Morality is the set of behaviour-regulating principles that guide our activities within our communities. We can think of these communities as a web of relationships. For most of us the focus is on the immediate community, but this local web is inevitably part of other, larger webs, and it is the interaction with other parts of the web that often forces us to modify our localized moral principles.
Morality, according to this view, is inherently social. Moral principles are developed within the context of a specific community, often unconsciously, and handed down from generation to generation. In the quasi-biological language of Richard Dawkins these principles are “memes”.
Not to get too lyrical or metaphorical, these principles – these memes – inform individuals within the community, but have a life independent of the individuals. They are not handed to the community on tablets from on high, as if they somehow existed apart from life in the community. They are developed over generations as a response to the needs and beliefs of that community.
Diversity, Tolerance and Pluralism
The social nature of moral values becomes clearer as we explore this idea of the web within a web – a community of communities. Each society develops its own rules and there will inevitably be differences from community to community. As communities come into contact with one another the inevitable outcome is modification towards homogeneity where clashing values are moderated and relatively mild differences of opinion and behaviour are tolerated.
In other words, the particular rules developed within relatively closed communities are tested and broadened when they come in contact with other communities. Mormon views on polygamy are a good example. Within the confined community they may have worked. But in the broader world they had to be changed.
Three possible outcomes can be imagined in cases of conflicting community values. First, they may simply agree to live apart. In its mildest form this would take the form of segregation. Second, where one cultural community dominates others, a system of apartheid might develop. In real life situations this sort of dominance inevitably becomes subservience of one culture to another dominant one.
The third possibility is pluralism where members of all communities within the society agree to tolerate minor differences of opinion and mildly differing behaviour. What is happening in such a society is that everyone, at least in theory, accepts the basic principles of tolerance and the sanctity of the individual. Less basic moral principles – say, rules about religious observance, diet or appearance will vary from community to community within the larger group.
In many cases moral principles will be constraints – like for instance, the rule against theft. In other cases they may specify positive duties, like for instance the principle that if you should come upon someone lost in a snowstorm who is likely to die if not helped, you should help them. Or they may be relatively arbitrary administrative rules like rules of the road.

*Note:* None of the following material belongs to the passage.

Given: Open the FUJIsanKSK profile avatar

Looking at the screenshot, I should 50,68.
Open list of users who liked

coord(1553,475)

But they have all been developed – often over generations – to respond to and regulate the life of the community.
Basic Principles and Not-So-Basic Principles
On the view being put forward here, we cannot understand morality apart from the web of relationships we find ourselves in, and therefore it is inherently variable and relative. Why? Because each of us occupies a unique position within the web.
It might be useful to think of a particular person’s web of relationships – that person’s community of communities – as analogous to a solar system or galaxy within a much larger universe of billions of galaxies.

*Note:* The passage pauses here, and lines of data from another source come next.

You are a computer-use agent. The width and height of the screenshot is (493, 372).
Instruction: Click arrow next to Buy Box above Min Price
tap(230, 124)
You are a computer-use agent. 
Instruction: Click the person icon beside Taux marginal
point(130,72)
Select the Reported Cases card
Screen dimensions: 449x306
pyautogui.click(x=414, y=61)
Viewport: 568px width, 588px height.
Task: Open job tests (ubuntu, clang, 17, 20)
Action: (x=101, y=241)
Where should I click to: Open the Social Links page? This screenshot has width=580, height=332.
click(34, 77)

When we stand back from this universe of relationships and try to look at it from an “objective” point of view there will be general principles that apply to all relationships within it. These are what we might call basic moral rules or categorical principles. They will be general enough that they will apply to all situations and have rules for exceptions built right into them.
They are therefore “absolute” in the sense that they always apply. But they are also “relative” in the sense that they arise from the larger community and can occasionally admit to exceptions based on particular circumstances. An obvious basic principle is the “Golden Rule”: Do unto others as you would be done by them, all things being equal.

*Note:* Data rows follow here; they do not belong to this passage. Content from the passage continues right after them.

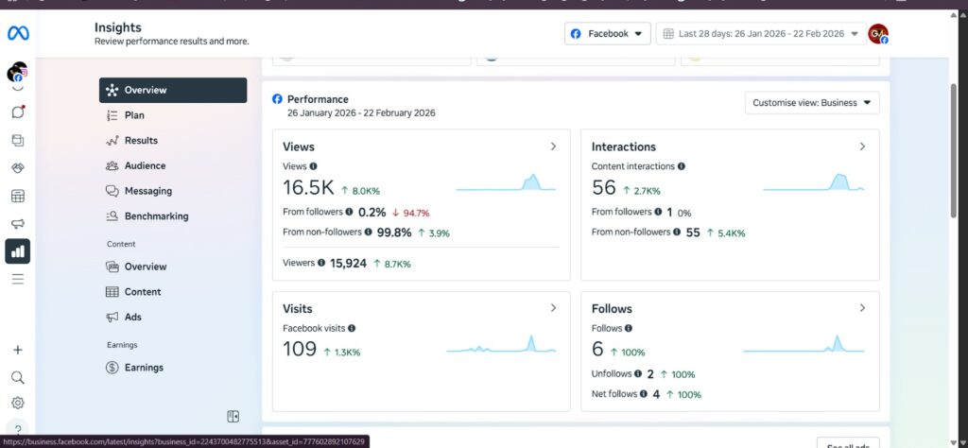Open the settings gear icon
The image size is (968, 448).
pyautogui.click(x=18, y=403)
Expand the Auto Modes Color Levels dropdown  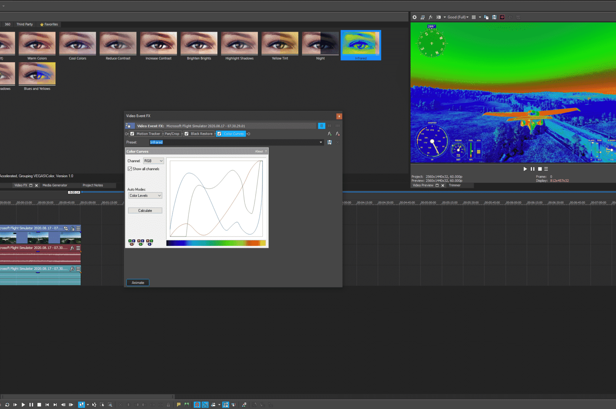[145, 196]
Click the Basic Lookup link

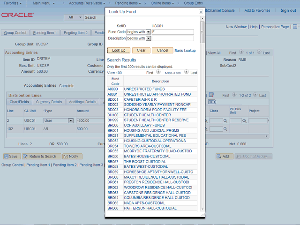185,51
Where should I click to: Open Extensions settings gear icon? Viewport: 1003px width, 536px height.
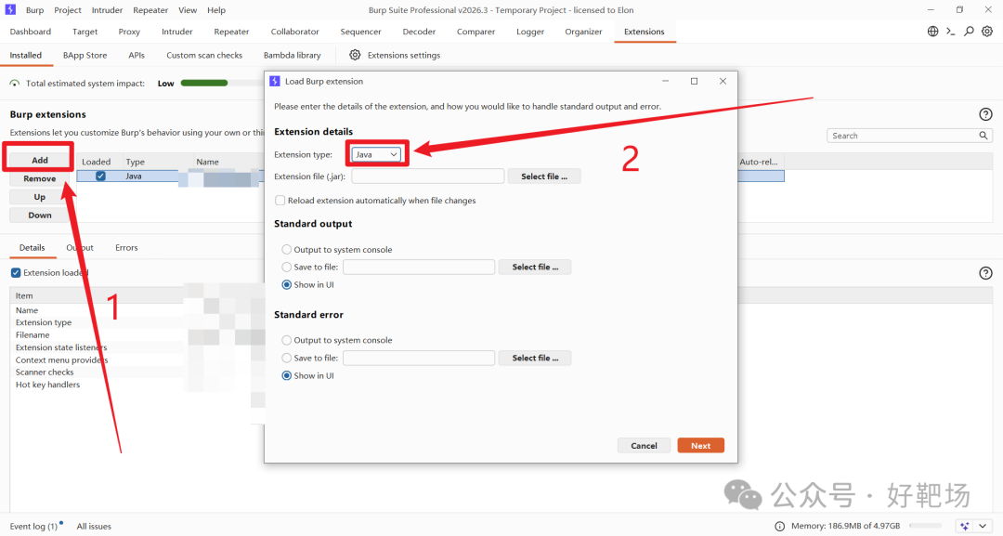[355, 55]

This condition, “all things being equal” may seem redundant. You may think it is already contained in the general principle, but adding it in our formulation makes it clear that there may be exceptions.
It is in the details of the arrangements within the web of relationships where the exceptions will be found. These exceptions may arise as the result of the necessity of applying more specific, less general principles to unique arrangements.
For instance, the general rule of behavior (Golden Rule) may be modified in the case of a parent/child or teacher/student relationship. The parent is guided by what might be thought of as a lower order principle or rule: discipline may be good even if it is not the easiest or most comfortable option.
In a simplistic sense this sort of thing represents an exception to the general rule, and it is therefore “relative” to the particular circumstances. But in another obvious sense it isn’t an exception, because put in the position of the child or student this is how you would like to be treated, so it just looks like an exception.
Justifying Moral Rules
Of course the moral skeptic along with the moral absolutist will want to know why any rules arising from such an undefined and uncontrollable source as the community should be followed – How can they be justified?
Ultimately all we can say is that it is the reasonable thing to do, given the beliefs of the community. Who says so? The community does! It – the community – has determined that following this set of principles will result in the best of all possible worlds from both the individual’s viewpoint and that of everyone else. If you don’t believe it, all that can be said is “Go ahead and try an alternative path. You can try stealing from your neighbours, but if you do, you’d better be prepared for the consequences.”